====== Material provided ======

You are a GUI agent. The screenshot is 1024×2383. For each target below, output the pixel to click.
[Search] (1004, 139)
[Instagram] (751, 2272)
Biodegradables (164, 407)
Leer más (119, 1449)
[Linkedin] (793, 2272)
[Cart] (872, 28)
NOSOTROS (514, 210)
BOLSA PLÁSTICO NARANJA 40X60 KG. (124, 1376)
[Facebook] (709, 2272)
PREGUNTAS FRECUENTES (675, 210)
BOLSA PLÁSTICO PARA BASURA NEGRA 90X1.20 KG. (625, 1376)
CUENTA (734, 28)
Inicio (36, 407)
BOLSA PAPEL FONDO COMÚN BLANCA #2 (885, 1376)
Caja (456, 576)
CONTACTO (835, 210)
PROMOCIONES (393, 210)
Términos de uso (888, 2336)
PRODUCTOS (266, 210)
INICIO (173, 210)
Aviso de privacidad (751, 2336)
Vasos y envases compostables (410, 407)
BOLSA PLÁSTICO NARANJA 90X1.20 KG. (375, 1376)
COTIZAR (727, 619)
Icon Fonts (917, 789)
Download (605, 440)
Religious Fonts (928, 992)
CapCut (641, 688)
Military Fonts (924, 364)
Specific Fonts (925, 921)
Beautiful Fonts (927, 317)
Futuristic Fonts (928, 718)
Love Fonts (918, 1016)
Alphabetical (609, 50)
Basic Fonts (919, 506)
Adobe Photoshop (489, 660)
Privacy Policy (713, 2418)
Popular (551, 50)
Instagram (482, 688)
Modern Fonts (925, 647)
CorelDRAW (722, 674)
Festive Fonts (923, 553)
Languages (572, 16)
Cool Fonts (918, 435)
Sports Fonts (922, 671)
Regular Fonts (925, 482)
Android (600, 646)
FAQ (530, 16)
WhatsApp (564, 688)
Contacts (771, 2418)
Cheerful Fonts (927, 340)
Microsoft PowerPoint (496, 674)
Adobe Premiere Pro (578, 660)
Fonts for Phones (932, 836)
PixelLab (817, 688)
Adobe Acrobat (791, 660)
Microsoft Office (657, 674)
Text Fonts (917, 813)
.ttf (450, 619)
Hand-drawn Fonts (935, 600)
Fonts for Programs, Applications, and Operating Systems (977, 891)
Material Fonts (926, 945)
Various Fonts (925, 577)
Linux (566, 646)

======

* Task statement: Repeat, word for word, the lines from the start of the records to the line that contains "Contacts (771, 2418)", both of them included, and no others.

* Answer for the task:
You are a GUI agent. The screenshot is 1024×2383. For each target below, output the pixel to click.
[Search] (1004, 139)
[Instagram] (751, 2272)
Biodegradables (164, 407)
Leer más (119, 1449)
[Linkedin] (793, 2272)
[Cart] (872, 28)
NOSOTROS (514, 210)
BOLSA PLÁSTICO NARANJA 40X60 KG. (124, 1376)
[Facebook] (709, 2272)
PREGUNTAS FRECUENTES (675, 210)
BOLSA PLÁSTICO PARA BASURA NEGRA 90X1.20 KG. (625, 1376)
CUENTA (734, 28)
Inicio (36, 407)
BOLSA PAPEL FONDO COMÚN BLANCA #2 (885, 1376)
Caja (456, 576)
CONTACTO (835, 210)
PROMOCIONES (393, 210)
Términos de uso (888, 2336)
PRODUCTOS (266, 210)
INICIO (173, 210)
Aviso de privacidad (751, 2336)
Vasos y envases compostables (410, 407)
BOLSA PLÁSTICO NARANJA 90X1.20 KG. (375, 1376)
COTIZAR (727, 619)
Icon Fonts (917, 789)
Download (605, 440)
Religious Fonts (928, 992)
CapCut (641, 688)
Military Fonts (924, 364)
Specific Fonts (925, 921)
Beautiful Fonts (927, 317)
Futuristic Fonts (928, 718)
Love Fonts (918, 1016)
Alphabetical (609, 50)
Basic Fonts (919, 506)
Adobe Photoshop (489, 660)
Privacy Policy (713, 2418)
Popular (551, 50)
Instagram (482, 688)
Modern Fonts (925, 647)
CorelDRAW (722, 674)
Festive Fonts (923, 553)
Languages (572, 16)
Cool Fonts (918, 435)
Sports Fonts (922, 671)
Regular Fonts (925, 482)
Android (600, 646)
FAQ (530, 16)
WhatsApp (564, 688)
Contacts (771, 2418)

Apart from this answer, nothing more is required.